At the very least, findings such as these should make us reflect on the ubiquitous folk theory of motivation, rooted in educational progressivism, that suggests that we need to focus on motivating students in order to improve their achievement. You see this expressed in the form of STEM initiatives that seek to inspire students with talks from professional scientists or with the promotion of supposedly motivating teaching methods such as inquiry learning.

Instead, we should pay more attention to ensuring students feel success from the outset by using the most *effective* teaching methods, whatever they happen to be. I find it no coincidence that Rosenshine recommends obtaining an 80% success rate and that this recommendation derives from research into effective teaching.

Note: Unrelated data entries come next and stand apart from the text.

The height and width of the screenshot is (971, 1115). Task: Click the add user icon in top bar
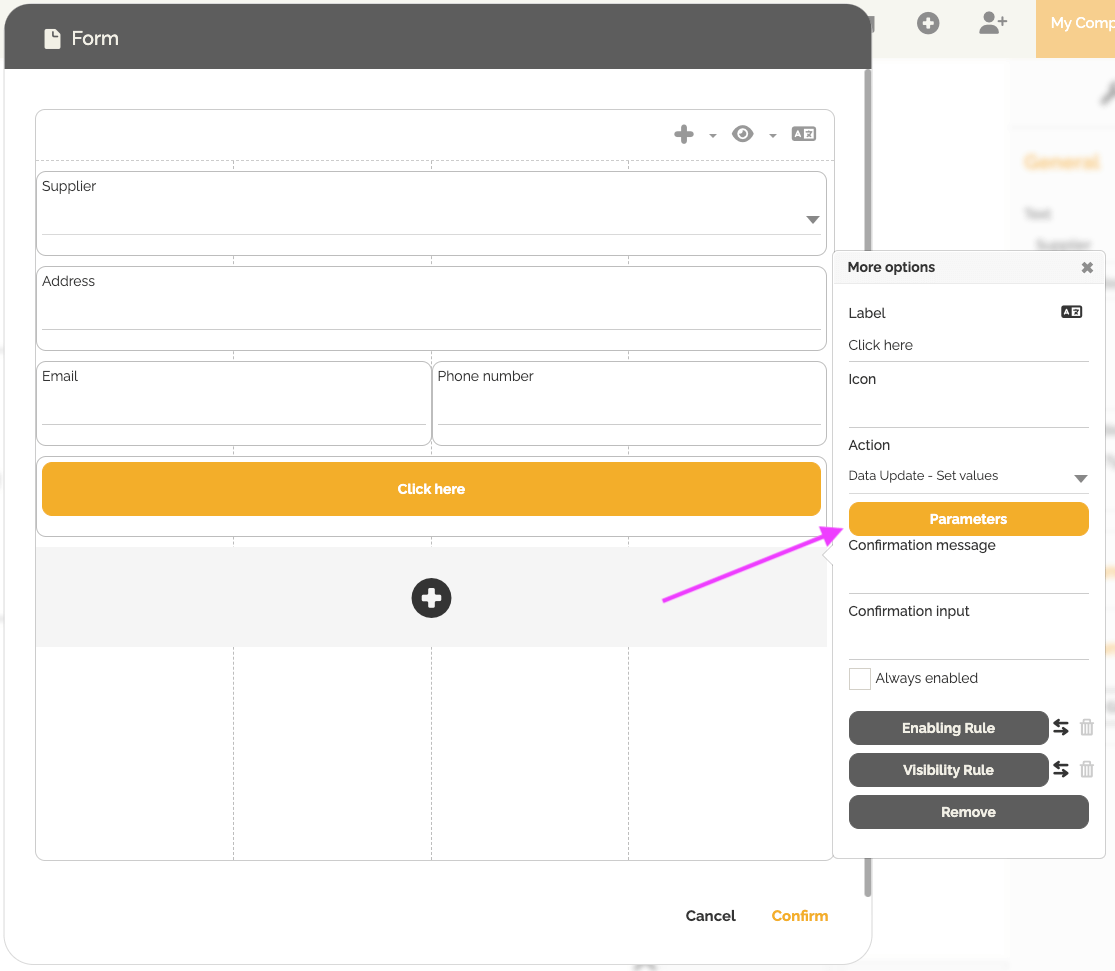(x=992, y=23)
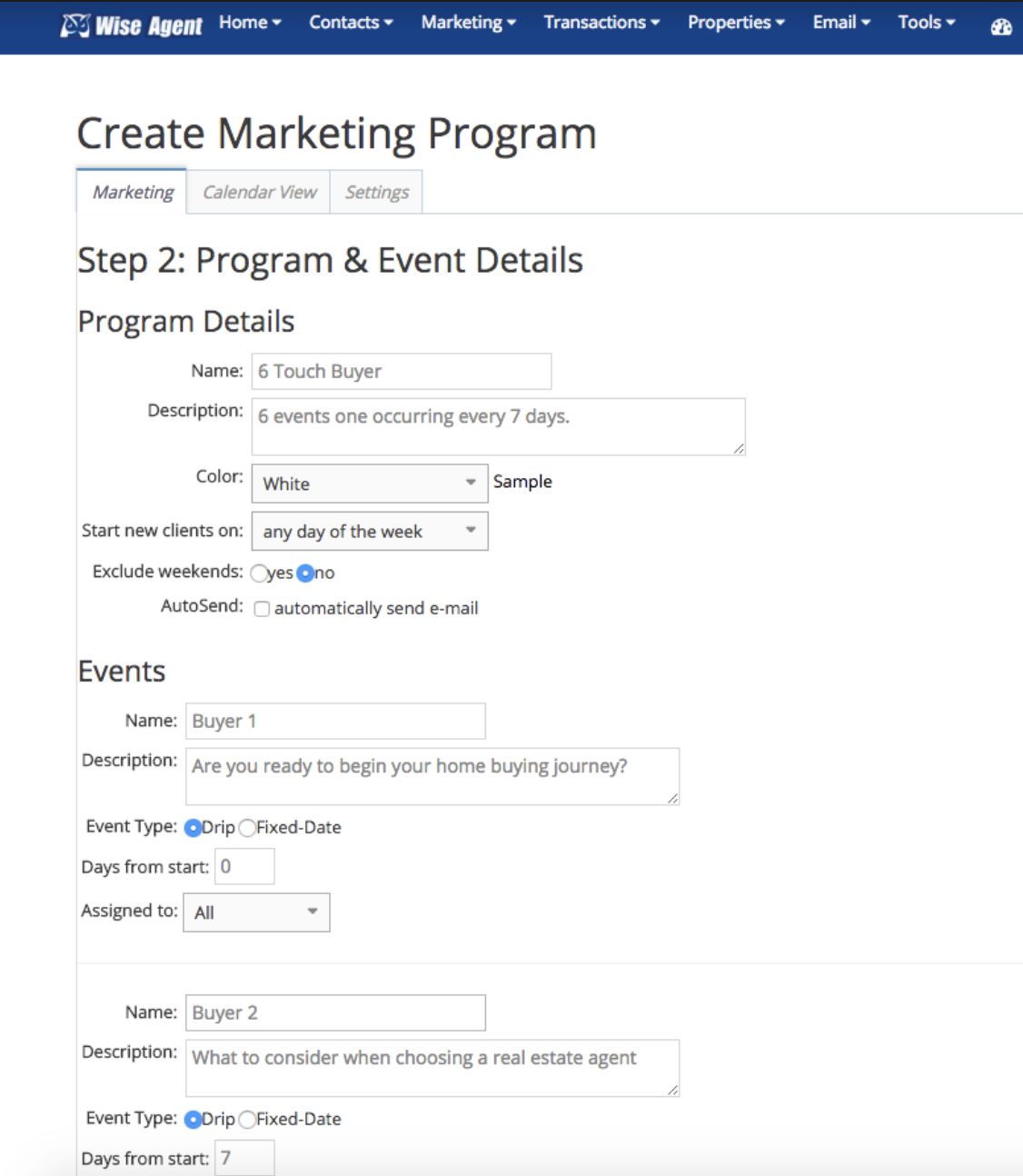Open the Tools menu

point(926,23)
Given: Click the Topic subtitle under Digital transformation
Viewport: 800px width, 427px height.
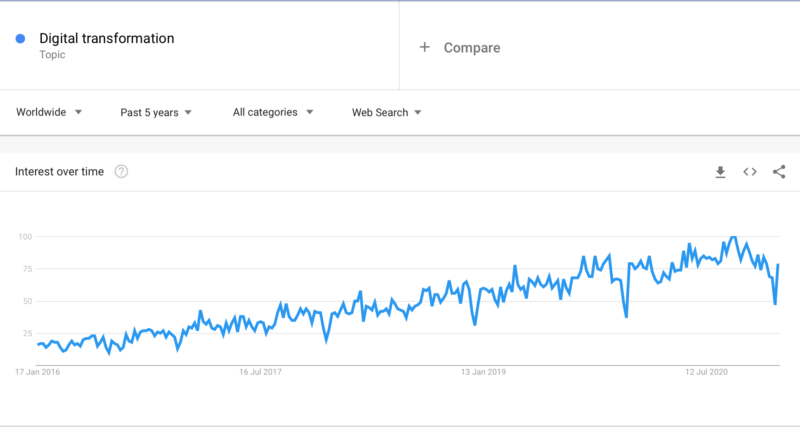Looking at the screenshot, I should click(x=53, y=55).
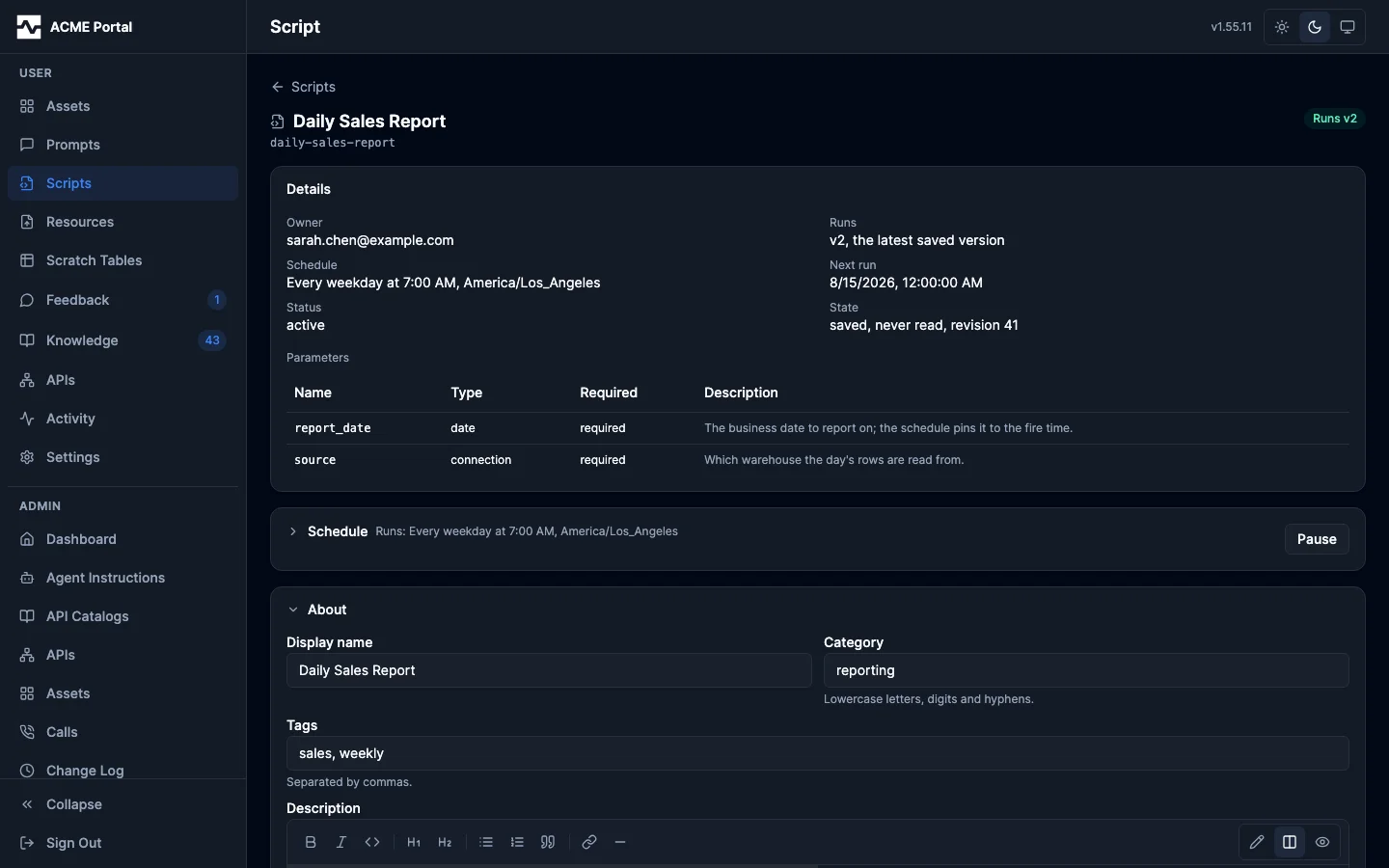
Task: Switch editor to preview eye mode
Action: pos(1322,842)
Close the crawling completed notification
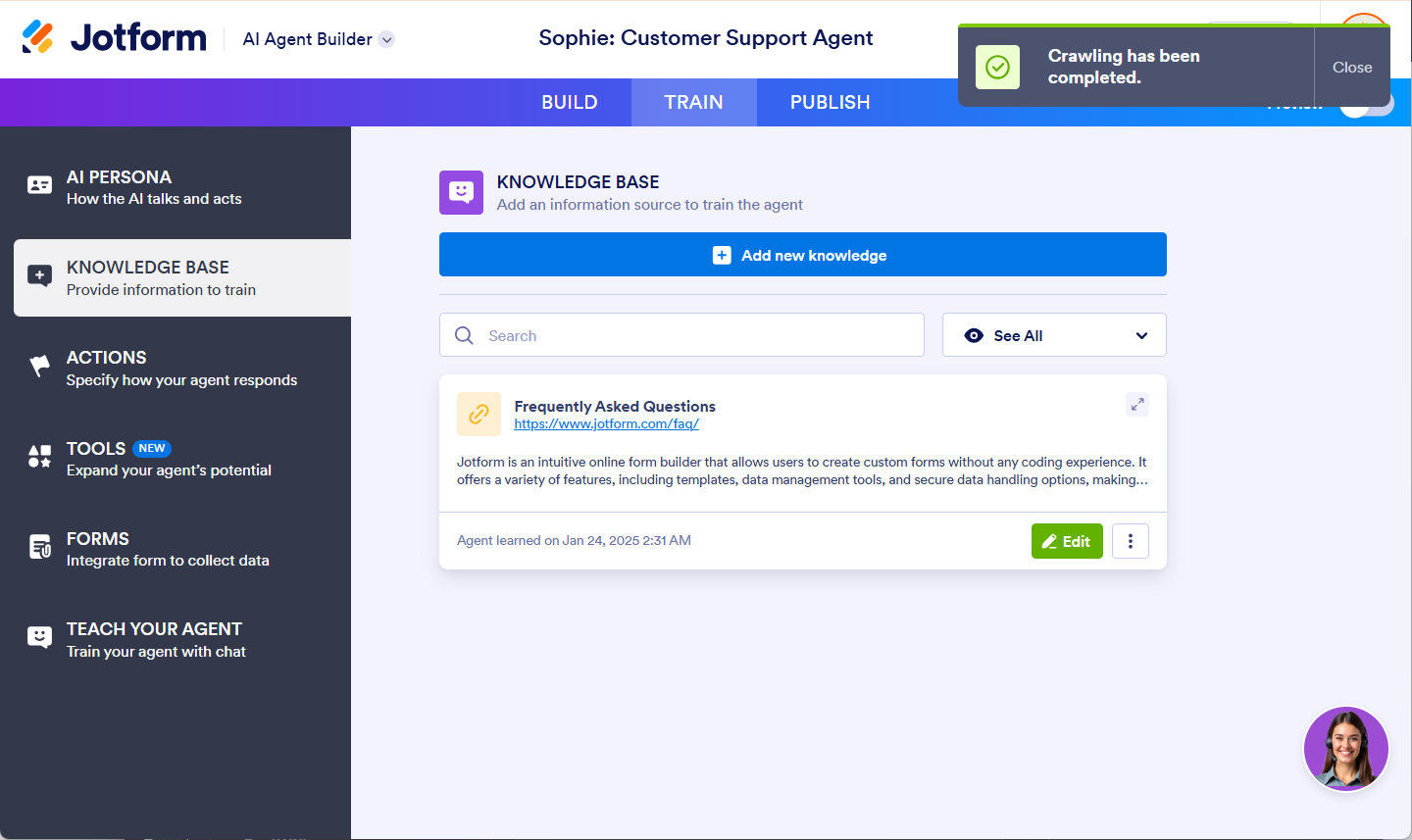The width and height of the screenshot is (1412, 840). [1351, 68]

I’ve found over the years that one of the biggest problems in this area, particularly in elective subjects, is “false motivation” – i.e. when kids are given mainly “fun”, “motivating” activities in the junior years and thus get a false impression of what the subject is going to be like later on. This can actually, in the long run, be highly de-motivating for students who might otherwise have done well in the subject (and maintained their motivation) if they had been given a firm grounding in Years 7/8/9.

Yes. I agree and I like your label, ‘false motivation’. There is a lot to explore there. A similar issue from a maths perspective is when primary school teachers and parents try to motivate kids through early maths by suggesting how useful it will be in everyday life. You then have students in Year 9 asking ‘But when will I ever need this in real life?’ in a way they would be less likely ask about art or literature.